Despite recent advances in training recurrently connected firing-rate networks, the application of supervised learning algorithms to biologically plausible recurrently connected spiking neural networks remains a challenge. Such models, when trained to directly replicate neural data, hold great promise as powerful tools for understanding dynamic computation in biologically realistic neural circuits. In this talk I will discuss our progress in the training of recurrently connected spiking networks, the application of our training framework to neural population data and a novel interpretation of continuous neural signals that arises within the context of these models.
     Extending the iterative supervised learning algorithm of Sussillo & Abbott [2009], we have made several critical observations about the conditions necessary for successfully training recurrent spiking networks. Due to their impoverished short-term memory, multiple signals that form a “dynamically complete” basis must be trained simultaneously for successful training. I will illustrate this by showing a variety of examples of spiking neural networks replicating the dynamics of both autonomous and non-autonomous linear and non-linear continuous dynamical systems. Additionally, I will discuss recent efforts to incorporate a variety of network optimization constraints such that the learned connectivity matrices obey common constraints of biological networks, including sparsity and Dale’s Law. Finally, I will discuss our efforts to fit spiking models to population data from the isolated nervous system of the leech.
     Once trained, our models can be viewed as a low-dimensional, continuous dynamical system - traditionally modeled with firing-rate networks - embedded in a high-dimensional, spiking dynamical system. In light of this view, I will present a novel interpretation of firing-rate models and smoothly varying signals in general. Traditionally a continuous neural signal modeled as a “firing-rate unit” was a simplified representation of a pool of identical but noisy spiking neurons.

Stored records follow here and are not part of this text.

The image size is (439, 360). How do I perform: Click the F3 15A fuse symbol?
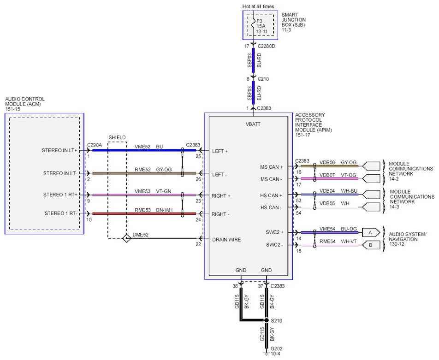pos(253,23)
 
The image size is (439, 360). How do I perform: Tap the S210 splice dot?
pos(266,320)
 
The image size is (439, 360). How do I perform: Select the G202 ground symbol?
pos(266,353)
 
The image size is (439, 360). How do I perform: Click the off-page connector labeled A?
pos(371,232)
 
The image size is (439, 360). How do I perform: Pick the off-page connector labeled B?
pos(371,245)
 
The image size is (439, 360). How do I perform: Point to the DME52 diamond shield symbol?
pos(126,238)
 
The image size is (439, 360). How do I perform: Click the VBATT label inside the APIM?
pos(253,124)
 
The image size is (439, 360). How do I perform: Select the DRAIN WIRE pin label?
pos(226,240)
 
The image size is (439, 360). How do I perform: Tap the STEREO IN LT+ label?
pos(59,150)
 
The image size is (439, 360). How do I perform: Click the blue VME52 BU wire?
pos(144,150)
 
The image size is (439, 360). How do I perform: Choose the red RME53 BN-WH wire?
pos(144,213)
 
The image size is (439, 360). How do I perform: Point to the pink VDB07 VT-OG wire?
pos(330,178)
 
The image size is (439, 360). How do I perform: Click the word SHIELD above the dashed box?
pos(117,137)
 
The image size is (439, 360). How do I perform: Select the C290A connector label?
pos(95,145)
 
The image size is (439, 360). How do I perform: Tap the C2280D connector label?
pos(266,46)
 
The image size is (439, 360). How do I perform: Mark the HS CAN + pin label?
pos(271,195)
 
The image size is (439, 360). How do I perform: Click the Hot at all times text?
pos(258,6)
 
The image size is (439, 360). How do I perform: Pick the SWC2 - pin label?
pos(274,245)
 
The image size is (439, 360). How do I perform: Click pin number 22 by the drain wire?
pos(198,244)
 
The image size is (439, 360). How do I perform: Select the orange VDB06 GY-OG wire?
pos(330,166)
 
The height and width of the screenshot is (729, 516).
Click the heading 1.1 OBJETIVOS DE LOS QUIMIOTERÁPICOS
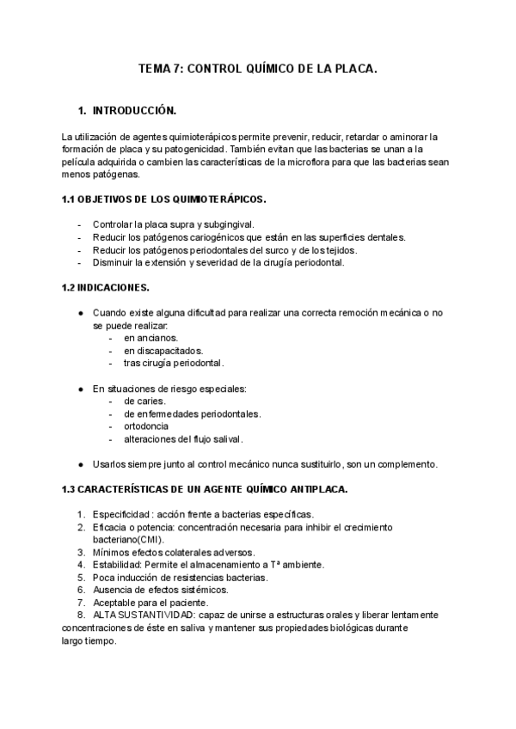(x=164, y=199)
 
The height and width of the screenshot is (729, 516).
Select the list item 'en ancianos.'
(x=150, y=338)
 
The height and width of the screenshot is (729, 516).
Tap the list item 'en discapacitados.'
(x=163, y=351)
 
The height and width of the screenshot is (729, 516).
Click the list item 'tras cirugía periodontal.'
(x=174, y=363)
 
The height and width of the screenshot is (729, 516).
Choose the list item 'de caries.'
(x=144, y=401)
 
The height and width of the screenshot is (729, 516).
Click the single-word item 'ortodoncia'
(x=146, y=426)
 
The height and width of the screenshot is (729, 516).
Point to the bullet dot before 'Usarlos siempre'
(x=80, y=464)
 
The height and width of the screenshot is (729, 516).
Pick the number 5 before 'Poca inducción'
(x=80, y=577)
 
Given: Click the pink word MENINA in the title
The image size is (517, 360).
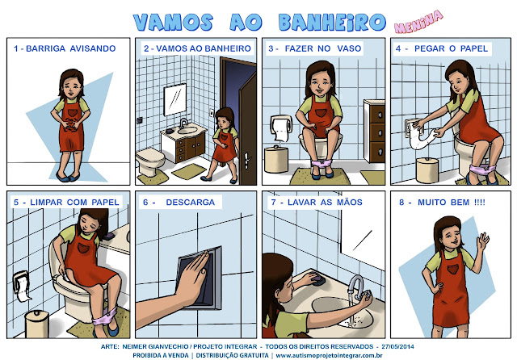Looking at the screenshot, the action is [x=418, y=22].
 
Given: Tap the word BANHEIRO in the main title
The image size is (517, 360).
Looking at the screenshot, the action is [x=332, y=22].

In our formulation, each continuous neural signal represents an overlapping population of spiking neurons and is thus more akin to the multiple, continuous population trajectories one would uncover from experimental data via dimensionality reduction. By allowing these continuous signals to be constructed from overlapping pools of spiking neurons, our framework requires far fewer spiking neurons to arrive at the equivalent, traditional rate description.

Monday, January 19, 2015

Daniel Soudry: Jan 21st

Daniel Soudry will talk about the following paper:

Title: Fixed-form variational posterior approximation through stochastic linear regression

Authors:Tim Salimans and David A. Knowles

Abstract: We propose a general algorithm for approximating nonstandard Bayesian posterior distributions. The algorithm minimizes the Kullback-Leibler divergence of an approximating distribution to the intractable posterior distribution. Our method can be used to approximate any posterior distribution, provided that it is given in closed form up to the proportionality constant. The approximation can be any distribution in the exponential family or any mixture of such distributions, which means that it can be made arbitrarily precise. Several examples illustrate the speed and accuracy of our approximation method in practice.